— OBJECTIVE —
Retype the material from its start through the line containing "coord(707,40)", without changing anything.
═══ DATA FOR THIS EXERCISE ═══
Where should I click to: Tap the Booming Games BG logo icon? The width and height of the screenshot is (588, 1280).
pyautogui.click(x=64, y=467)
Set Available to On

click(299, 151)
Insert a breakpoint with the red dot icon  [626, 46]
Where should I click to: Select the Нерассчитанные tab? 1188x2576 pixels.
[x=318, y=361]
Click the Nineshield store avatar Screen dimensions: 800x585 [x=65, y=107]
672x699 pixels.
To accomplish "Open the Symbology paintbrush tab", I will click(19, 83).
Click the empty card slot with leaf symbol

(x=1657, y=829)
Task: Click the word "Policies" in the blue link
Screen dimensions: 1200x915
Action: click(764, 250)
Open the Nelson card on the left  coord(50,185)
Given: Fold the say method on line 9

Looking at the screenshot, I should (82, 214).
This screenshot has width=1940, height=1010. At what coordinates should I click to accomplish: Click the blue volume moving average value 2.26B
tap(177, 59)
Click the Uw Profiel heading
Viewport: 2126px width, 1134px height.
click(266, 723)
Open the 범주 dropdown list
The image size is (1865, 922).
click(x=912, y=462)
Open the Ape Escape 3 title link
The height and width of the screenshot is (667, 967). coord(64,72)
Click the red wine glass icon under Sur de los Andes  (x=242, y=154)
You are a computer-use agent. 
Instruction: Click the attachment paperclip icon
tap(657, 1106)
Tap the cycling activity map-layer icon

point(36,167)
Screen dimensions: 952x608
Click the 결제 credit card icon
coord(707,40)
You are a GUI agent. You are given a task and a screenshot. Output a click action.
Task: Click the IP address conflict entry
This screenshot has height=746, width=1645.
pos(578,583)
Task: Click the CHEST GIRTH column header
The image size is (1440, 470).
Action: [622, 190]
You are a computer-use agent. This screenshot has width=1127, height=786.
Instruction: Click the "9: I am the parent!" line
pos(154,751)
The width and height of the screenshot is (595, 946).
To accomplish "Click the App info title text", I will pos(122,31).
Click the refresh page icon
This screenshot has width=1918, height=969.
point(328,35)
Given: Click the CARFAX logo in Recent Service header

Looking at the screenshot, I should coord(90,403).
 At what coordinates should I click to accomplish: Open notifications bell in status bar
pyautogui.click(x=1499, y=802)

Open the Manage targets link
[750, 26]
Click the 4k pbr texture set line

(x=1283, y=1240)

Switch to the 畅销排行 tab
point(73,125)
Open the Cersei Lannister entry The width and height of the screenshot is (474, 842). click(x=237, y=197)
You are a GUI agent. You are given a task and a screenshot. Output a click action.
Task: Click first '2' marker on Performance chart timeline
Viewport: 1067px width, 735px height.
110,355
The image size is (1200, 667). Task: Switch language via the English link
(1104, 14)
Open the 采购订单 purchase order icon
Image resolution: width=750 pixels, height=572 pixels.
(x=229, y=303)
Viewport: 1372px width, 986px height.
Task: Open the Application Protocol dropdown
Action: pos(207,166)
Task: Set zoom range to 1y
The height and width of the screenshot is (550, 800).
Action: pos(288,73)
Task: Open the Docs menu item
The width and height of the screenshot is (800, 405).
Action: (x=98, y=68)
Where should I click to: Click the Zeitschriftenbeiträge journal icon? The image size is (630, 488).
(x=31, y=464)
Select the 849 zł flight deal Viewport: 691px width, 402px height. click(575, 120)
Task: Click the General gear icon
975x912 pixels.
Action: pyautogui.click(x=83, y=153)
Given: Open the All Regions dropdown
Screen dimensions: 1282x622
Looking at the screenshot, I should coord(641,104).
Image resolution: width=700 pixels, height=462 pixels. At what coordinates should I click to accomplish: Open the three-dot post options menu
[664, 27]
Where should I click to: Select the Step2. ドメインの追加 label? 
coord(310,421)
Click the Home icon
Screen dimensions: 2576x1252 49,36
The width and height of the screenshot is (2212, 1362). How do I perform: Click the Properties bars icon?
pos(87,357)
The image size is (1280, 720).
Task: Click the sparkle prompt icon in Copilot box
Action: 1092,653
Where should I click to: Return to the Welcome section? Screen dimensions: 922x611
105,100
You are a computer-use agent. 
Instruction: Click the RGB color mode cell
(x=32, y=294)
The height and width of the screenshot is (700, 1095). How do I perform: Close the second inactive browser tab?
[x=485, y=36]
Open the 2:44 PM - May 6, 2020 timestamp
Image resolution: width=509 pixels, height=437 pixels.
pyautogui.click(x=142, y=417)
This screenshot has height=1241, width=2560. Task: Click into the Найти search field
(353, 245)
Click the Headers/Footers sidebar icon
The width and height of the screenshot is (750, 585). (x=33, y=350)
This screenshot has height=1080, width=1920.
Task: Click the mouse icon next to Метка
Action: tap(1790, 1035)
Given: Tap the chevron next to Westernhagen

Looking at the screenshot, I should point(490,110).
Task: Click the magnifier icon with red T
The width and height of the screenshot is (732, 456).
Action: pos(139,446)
═══
— EXERCISE OUTPUT —
Where should I click to: Tap the Booming Games BG logo icon? The width and height of the screenshot is (588, 1280).
pyautogui.click(x=64, y=467)
Set Available to On

click(299, 151)
Insert a breakpoint with the red dot icon  [626, 46]
Where should I click to: Select the Нерассчитанные tab? 1188x2576 pixels.
[x=318, y=361]
Click the Nineshield store avatar Screen dimensions: 800x585 [x=65, y=107]
672x699 pixels.
To accomplish "Open the Symbology paintbrush tab", I will click(19, 83).
Click the empty card slot with leaf symbol

(x=1657, y=829)
Task: Click the word "Policies" in the blue link
Screen dimensions: 1200x915
Action: click(764, 250)
Open the Nelson card on the left  coord(50,185)
Given: Fold the say method on line 9

Looking at the screenshot, I should (82, 214).
This screenshot has width=1940, height=1010. At what coordinates should I click to accomplish: Click the blue volume moving average value 2.26B
tap(177, 59)
Click the Uw Profiel heading
Viewport: 2126px width, 1134px height.
click(266, 723)
Open the 범주 dropdown list
The image size is (1865, 922).
click(x=912, y=462)
Open the Ape Escape 3 title link
The height and width of the screenshot is (667, 967). coord(64,72)
Click the red wine glass icon under Sur de los Andes  (x=242, y=154)
You are a computer-use agent. 
Instruction: Click the attachment paperclip icon
tap(657, 1106)
Tap the cycling activity map-layer icon

point(36,167)
Screen dimensions: 952x608
Click the 결제 credit card icon
coord(707,40)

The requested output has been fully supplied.